After Death of Eric Garner, NYPD’s Approval Rating Is Lowest Since 2000

August 28, 2014 | Marina Galperina

According to the newest Quinnipiac data published in the Daily News68% of polled New Yorkers see no excuse for police violence which that lead to the tragic death of Staten Island man Eric Garner. Only 24% said the cops’ actions were understandable. 64% wanted the officer who placed Garner in the deadly chokehold to face criminal charges and only 19% thought he shouldn’t.

The high-profile killing has had a definite effect on NYPD’s job approval rating which dipped to its lowest rate in the last 14 years at 50%, with 42% disapproving. Speaking specifically about police brutality, 74% of New Yorkers said it is a “very serious” or “somewhat serious” problem, with 63% of all polled (and 90% of black polled) saying cops disproportionately punish blacks more than whites. Only 30% thought that the police is equally tough on everyone and 1% thought that cops were toughest on whites.
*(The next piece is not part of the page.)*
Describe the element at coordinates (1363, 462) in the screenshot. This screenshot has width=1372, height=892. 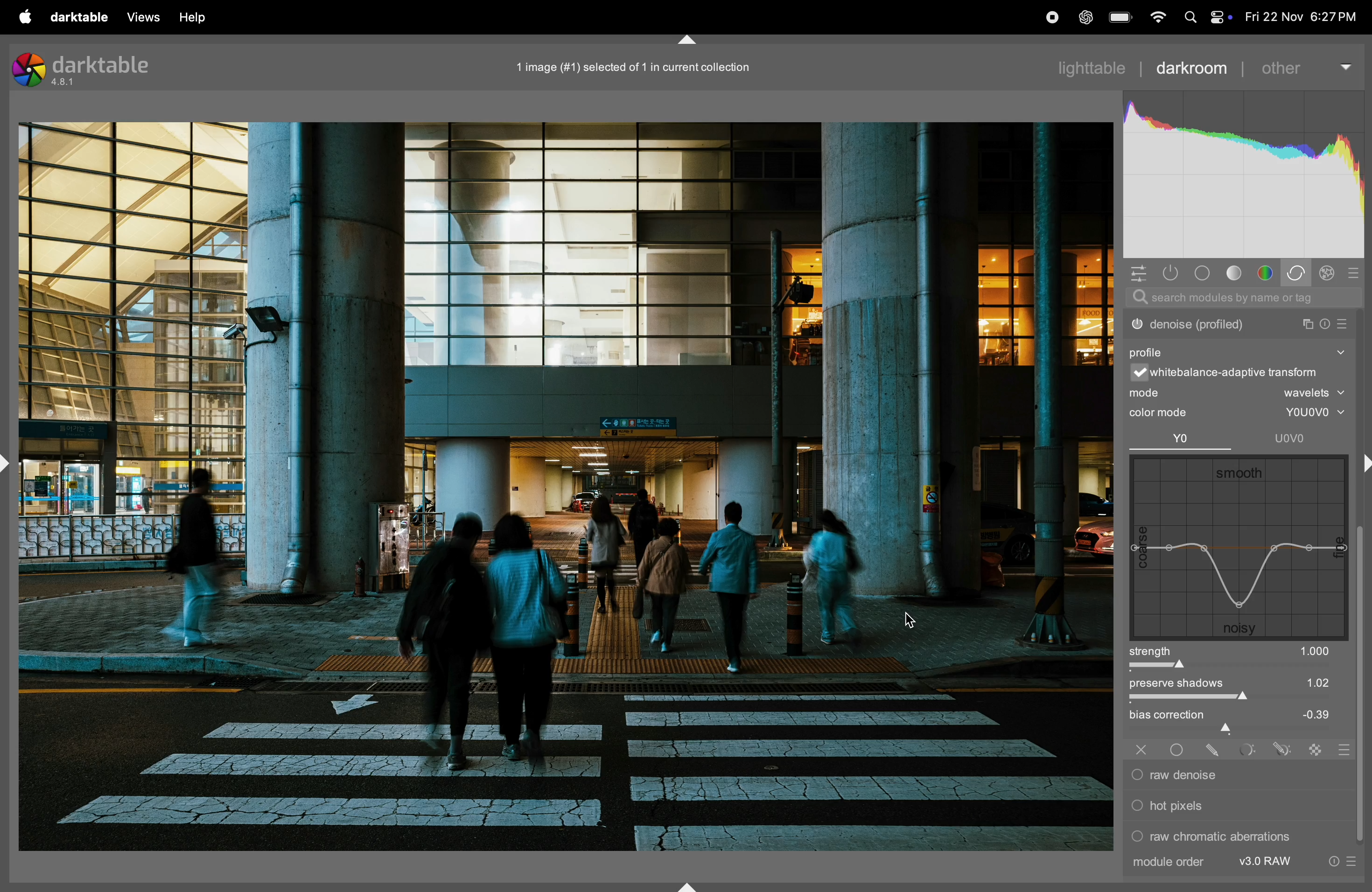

Police Commissioner Bill Bratton’s rating has fallen to 48%. Bratton has recently stated that police misconduct investigations are too harsh.

Despite data proving the racial bias of controversial “broken windows” policing, 60% of New Yorkers support the arrests and summons issuing for small crimes and 56% of them think it improves overall quality of life; 34% oppose “broken windows” and 35% think it adds to tension in the neighborhood.